Soziologen gehen davon aus, dass kulturelle Normen und Geschlechterklischees die Gewalttätigkeit bei Männern beeinflussen. Männer wachsen in einer Kultur auf, in der Gewalt als Ausdruck von Macht und Stärke gesehen wird. Männer bzw. schon Jungs werden tendenziell eher motiviert zurückzuschlagen, sich nichts gefallen zu lassen. Bei Filmen, Computerspielen oder Spielen/Spielzeug für Männer geht es immer darum sich durchzusetzen, der Härteste und der Stärkste zu sein. Ihnen wird von Anfang an gesagt, sich nicht ,,wie Mädchen‘‘ zu verhalten.


Bei Mädchen bzw. Frauen ist körperliche Gewalt weniger gesellschaftlich akzeptiert.
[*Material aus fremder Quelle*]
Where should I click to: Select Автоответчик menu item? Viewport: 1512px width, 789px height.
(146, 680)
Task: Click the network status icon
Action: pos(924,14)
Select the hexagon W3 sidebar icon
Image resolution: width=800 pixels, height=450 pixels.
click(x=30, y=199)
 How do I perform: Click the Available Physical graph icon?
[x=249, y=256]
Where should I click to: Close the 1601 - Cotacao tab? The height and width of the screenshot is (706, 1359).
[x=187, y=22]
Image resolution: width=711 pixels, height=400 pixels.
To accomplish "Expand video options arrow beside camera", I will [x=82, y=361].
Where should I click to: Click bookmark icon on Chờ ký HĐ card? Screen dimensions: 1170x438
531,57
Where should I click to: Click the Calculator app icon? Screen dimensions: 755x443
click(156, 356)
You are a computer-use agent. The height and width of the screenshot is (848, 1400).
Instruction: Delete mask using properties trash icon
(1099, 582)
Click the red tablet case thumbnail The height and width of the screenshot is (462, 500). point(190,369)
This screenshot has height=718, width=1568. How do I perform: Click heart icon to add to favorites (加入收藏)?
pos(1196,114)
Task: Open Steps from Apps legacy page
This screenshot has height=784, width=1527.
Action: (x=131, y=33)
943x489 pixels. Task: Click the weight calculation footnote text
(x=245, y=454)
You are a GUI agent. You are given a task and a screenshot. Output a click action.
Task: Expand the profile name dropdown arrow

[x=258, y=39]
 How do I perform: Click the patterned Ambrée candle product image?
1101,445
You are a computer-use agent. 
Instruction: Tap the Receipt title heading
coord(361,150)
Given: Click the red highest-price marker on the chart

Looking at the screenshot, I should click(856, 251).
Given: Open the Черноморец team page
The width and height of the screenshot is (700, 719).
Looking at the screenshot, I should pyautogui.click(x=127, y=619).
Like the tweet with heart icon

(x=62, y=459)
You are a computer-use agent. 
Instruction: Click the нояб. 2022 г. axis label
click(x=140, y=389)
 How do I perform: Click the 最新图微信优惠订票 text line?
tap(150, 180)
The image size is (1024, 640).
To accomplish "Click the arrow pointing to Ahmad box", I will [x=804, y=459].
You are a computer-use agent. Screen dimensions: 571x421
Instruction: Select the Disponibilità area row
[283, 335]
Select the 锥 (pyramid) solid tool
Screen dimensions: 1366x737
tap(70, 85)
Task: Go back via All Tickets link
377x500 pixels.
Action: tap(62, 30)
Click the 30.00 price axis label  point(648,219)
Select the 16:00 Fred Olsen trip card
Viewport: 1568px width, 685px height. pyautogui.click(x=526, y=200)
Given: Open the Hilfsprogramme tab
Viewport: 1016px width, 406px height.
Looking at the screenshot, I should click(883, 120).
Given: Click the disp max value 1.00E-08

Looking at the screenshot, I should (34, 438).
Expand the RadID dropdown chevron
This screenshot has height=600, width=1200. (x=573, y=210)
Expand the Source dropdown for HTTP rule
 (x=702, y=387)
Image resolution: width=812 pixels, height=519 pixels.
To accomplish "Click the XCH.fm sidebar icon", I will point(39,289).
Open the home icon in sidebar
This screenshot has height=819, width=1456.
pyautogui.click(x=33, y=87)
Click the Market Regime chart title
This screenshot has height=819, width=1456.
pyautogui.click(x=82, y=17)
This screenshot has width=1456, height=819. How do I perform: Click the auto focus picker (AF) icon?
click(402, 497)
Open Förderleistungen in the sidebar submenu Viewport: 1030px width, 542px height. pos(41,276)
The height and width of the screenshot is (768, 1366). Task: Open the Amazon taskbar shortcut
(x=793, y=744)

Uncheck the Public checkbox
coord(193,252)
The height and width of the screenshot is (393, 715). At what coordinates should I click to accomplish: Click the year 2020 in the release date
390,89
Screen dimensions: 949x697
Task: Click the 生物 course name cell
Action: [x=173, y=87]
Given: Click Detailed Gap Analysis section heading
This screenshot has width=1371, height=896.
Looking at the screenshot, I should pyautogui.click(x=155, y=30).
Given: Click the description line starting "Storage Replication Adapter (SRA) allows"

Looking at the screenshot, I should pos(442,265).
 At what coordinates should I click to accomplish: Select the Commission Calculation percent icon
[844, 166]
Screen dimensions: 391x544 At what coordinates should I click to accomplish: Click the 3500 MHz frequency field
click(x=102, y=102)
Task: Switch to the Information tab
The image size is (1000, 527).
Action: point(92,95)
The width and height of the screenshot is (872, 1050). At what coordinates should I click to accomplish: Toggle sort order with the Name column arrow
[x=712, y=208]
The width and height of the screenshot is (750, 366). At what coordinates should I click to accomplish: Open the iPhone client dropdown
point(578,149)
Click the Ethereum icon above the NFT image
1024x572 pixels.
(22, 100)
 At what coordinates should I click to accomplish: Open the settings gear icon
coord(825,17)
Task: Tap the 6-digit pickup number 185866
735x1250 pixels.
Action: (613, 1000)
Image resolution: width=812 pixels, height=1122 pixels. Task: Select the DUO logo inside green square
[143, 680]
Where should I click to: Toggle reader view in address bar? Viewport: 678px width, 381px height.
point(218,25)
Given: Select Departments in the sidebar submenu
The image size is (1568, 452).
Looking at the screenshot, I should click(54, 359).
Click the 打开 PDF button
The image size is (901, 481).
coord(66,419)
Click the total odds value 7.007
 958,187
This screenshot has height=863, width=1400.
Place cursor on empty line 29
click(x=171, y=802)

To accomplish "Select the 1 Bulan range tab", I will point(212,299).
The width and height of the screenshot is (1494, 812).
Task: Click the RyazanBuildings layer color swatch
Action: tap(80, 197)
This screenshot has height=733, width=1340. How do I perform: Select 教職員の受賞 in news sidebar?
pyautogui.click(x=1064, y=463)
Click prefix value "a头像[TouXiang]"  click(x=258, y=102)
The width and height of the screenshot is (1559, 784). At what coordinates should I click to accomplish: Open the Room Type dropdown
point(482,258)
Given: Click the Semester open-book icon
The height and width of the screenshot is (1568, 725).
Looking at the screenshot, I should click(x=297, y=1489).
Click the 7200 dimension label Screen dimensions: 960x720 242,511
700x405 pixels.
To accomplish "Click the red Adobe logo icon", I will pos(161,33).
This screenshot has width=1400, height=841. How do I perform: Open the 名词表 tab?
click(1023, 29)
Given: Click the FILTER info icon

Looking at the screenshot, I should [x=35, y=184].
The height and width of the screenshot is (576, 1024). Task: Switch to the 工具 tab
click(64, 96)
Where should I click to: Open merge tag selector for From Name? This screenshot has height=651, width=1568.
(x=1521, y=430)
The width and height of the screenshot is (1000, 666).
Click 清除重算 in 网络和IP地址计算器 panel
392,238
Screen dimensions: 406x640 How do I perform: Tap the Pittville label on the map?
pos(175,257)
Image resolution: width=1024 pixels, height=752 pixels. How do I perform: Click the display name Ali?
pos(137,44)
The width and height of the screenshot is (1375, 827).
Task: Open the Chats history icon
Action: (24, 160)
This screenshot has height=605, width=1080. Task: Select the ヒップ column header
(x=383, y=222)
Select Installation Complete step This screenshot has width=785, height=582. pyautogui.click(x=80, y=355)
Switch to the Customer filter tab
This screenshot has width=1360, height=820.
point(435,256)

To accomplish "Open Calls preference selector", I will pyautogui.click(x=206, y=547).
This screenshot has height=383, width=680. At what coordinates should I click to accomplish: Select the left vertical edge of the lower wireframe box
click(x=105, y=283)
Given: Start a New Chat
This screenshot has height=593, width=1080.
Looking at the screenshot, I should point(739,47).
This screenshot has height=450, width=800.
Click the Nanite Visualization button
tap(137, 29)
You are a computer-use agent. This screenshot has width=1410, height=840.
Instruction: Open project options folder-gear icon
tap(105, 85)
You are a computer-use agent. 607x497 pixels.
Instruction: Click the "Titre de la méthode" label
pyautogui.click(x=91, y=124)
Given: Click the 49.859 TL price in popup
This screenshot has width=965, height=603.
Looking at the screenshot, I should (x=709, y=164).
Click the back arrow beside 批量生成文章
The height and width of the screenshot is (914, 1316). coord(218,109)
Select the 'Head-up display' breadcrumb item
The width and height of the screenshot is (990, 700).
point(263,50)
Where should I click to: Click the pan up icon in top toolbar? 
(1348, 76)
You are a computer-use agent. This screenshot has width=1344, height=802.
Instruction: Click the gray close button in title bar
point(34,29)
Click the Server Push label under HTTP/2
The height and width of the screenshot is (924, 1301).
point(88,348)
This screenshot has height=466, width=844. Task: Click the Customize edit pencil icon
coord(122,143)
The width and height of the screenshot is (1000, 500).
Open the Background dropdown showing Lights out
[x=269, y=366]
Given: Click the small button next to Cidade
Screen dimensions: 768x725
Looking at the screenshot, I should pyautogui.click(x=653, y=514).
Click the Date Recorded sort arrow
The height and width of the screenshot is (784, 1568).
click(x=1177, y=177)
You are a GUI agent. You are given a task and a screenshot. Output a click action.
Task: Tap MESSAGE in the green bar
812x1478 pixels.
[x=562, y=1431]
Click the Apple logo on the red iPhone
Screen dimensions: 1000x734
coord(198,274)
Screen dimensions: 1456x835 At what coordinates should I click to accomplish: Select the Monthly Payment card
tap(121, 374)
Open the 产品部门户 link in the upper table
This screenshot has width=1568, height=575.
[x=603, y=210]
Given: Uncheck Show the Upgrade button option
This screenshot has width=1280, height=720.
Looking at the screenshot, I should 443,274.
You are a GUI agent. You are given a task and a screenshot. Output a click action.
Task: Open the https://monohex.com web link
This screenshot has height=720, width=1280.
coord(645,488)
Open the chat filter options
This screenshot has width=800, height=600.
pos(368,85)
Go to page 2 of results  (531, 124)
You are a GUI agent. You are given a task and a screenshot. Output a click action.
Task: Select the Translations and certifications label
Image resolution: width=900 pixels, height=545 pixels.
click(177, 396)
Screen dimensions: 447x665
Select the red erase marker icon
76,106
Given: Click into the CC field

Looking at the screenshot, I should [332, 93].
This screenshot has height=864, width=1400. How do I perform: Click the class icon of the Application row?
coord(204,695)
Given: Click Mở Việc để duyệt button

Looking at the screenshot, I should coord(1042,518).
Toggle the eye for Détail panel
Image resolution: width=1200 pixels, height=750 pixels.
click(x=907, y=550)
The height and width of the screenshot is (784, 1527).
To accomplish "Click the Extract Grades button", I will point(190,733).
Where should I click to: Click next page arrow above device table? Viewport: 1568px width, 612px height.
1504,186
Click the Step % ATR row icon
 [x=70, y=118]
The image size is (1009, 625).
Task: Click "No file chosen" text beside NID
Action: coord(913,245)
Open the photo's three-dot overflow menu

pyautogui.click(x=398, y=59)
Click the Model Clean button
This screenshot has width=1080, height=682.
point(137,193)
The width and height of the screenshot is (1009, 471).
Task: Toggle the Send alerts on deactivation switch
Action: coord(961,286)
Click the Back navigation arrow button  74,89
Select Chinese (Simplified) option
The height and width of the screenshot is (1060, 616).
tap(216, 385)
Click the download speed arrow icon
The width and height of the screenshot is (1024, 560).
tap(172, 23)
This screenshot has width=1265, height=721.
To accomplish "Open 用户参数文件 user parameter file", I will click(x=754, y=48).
Frauen sollen nicht schlagen oder sich prügeln. Folglich wird weniger Anreiz für Frauen geschaffen dies zu tun bzw. Frauen sind aufgefordert sich mehr zurückhalten und unter Kontrolle zu halten. Das heißt aber nicht, dass sie tendenziell weniger gewalttätig veranlagt sind. Das zeigt sich an Beispielen wie der RAF oder der ETA, Terrororganisationen, in denen Frauen Führungspositionen übernommen haben. Aber auch andere Formen von Gewalt werden ausgeübt. Auch Fälle von häuslicher Gewalt lassen sich finden. Aber nicht nur körperliche Gewalt kann von Frauen angewendet werden, sondern auch andere Formen, wie die psychische Gewalt. Gerade in Bezug auf Mobbing ist die Verteilung zwischen Männern und Frauen ähnlich.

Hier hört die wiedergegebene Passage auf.